### PROBLEM TO WORK ON
Reproduce, word for word, the passage of the flood-modelling review that opens with the words containing "A simulation of" and closes with "the parameter values.".

### TEXT BLOCK
In general, this is a well-conceived study that leverages hydrodynamic modelling to address some of the weaknesses of previous studies that made quite simplifying assumptions about flood wave propagation and the extent of their impact. However, there are still a few issues with the study which I will outline below. All in all, I recommend major revisions before the manuscript should be published in NHESS.
Major comments:
The parameter choice relies on previously published data (flood volume). However, the choice of parameters does not consider the variability of this data, but rather takes point estimates. For example, the choice of using the median of reported percentages of drainage volume is considered the "most likely flood volume" (L 212). However, if you have a bimodal distribution of partial drainage volumes, then the median is not the most likely flood volume. Thus, it may be useful to not pick out the median scenario, but one that is at the upper end of the distribution, thus giving more weight to extreme scenarios. Same is true for the volume-area relation that may only represents an average of the breadth of possible scenarios. Schwanghart et al. (2016) showed that results of GLOF modelling are not sensitive to uncertainties in the V-A relation for large lakes, but that these uncertainties matter for smaller lakes. I acknowledge that the study already comprises many simulations with quite a heavy computational load. However, it should be at least discussed that the current approach lacks a consideration of the large variability of possible outburst scenarios and that average scenarios may not capture the worst-case scenarios.
A simulation of one or few past GLOFs and comparison of actual with simulated peak discharges would help gaining confidence into the model and its ability to realistically model GLOF dynamics. How can readers evaluate how well your model actually works? This would also enable to tune parameters and eventually study how sensitive the results are to uncertainties in the parameter values.

### RECORDS SHOWN

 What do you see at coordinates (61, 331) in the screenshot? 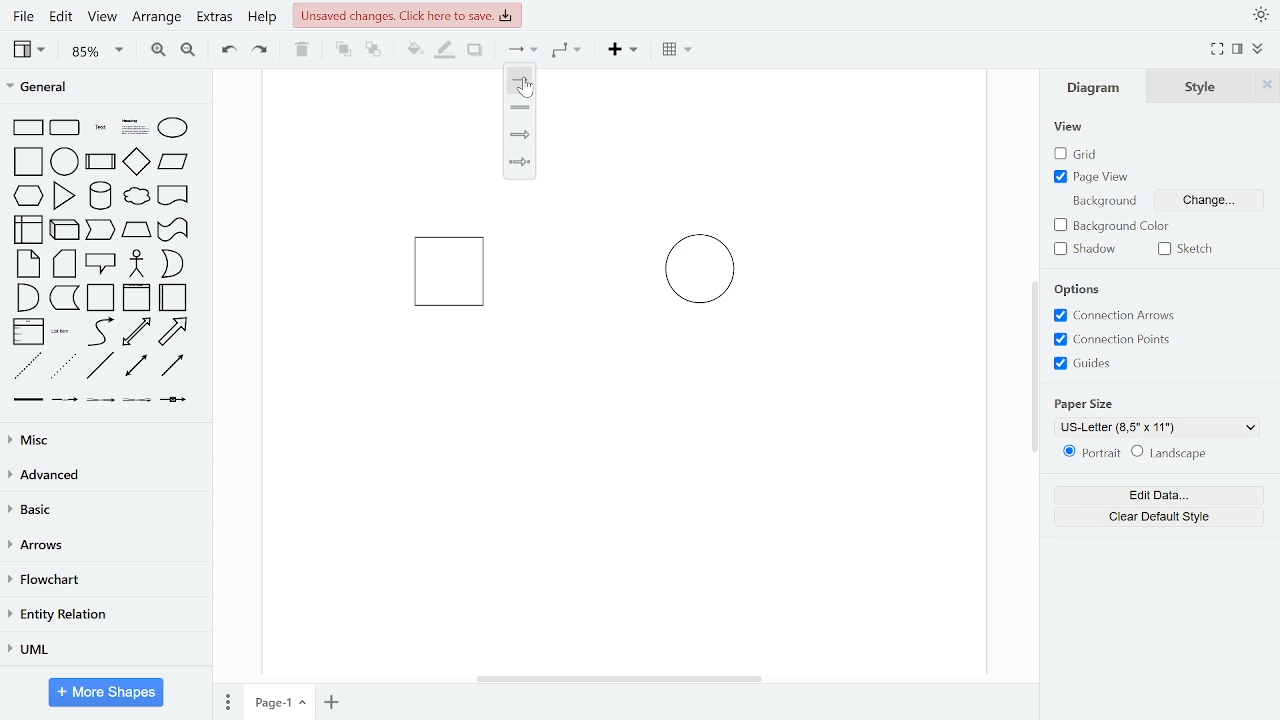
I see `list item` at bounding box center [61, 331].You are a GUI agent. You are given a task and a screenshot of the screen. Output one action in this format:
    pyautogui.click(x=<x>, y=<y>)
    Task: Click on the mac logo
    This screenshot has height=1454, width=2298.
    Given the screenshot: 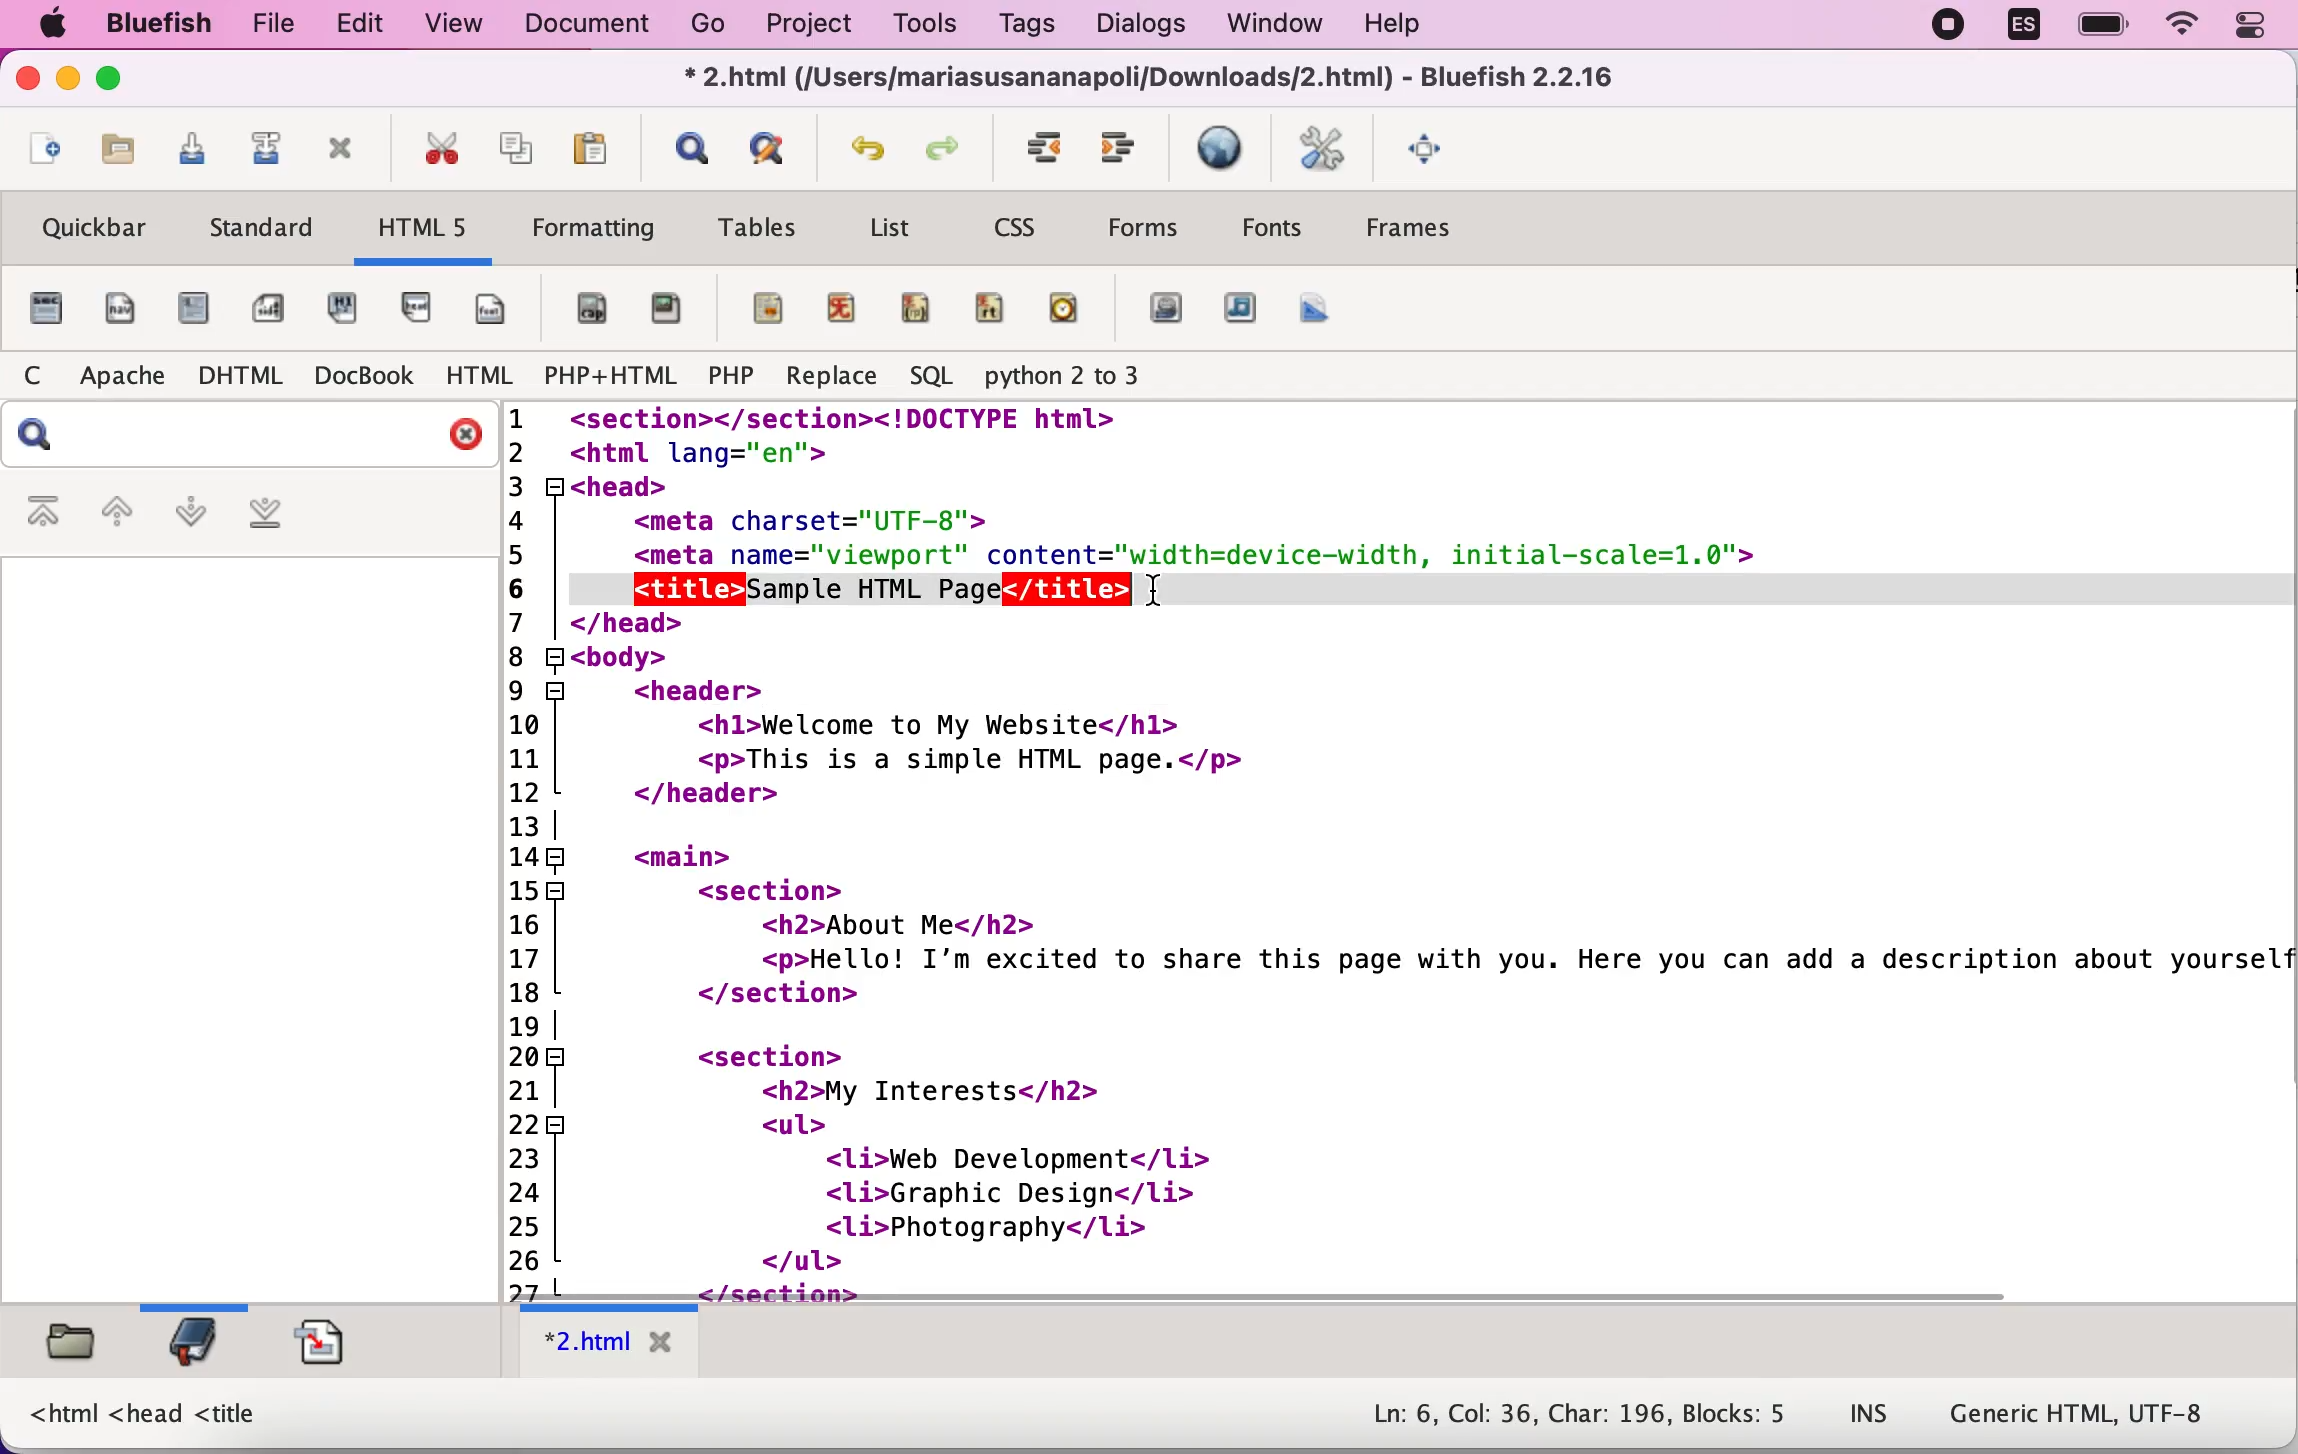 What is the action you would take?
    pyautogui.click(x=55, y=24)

### CORRECT ANSWER
A simulation of one or few past GLOFs and comparison of actual with simulated peak discharges would help gaining confidence into the model and its ability to realistically model GLOF dynamics. How can readers evaluate how well your model actually works? This would also enable to tune parameters and eventually study how sensitive the results are to uncertainties in the parameter values.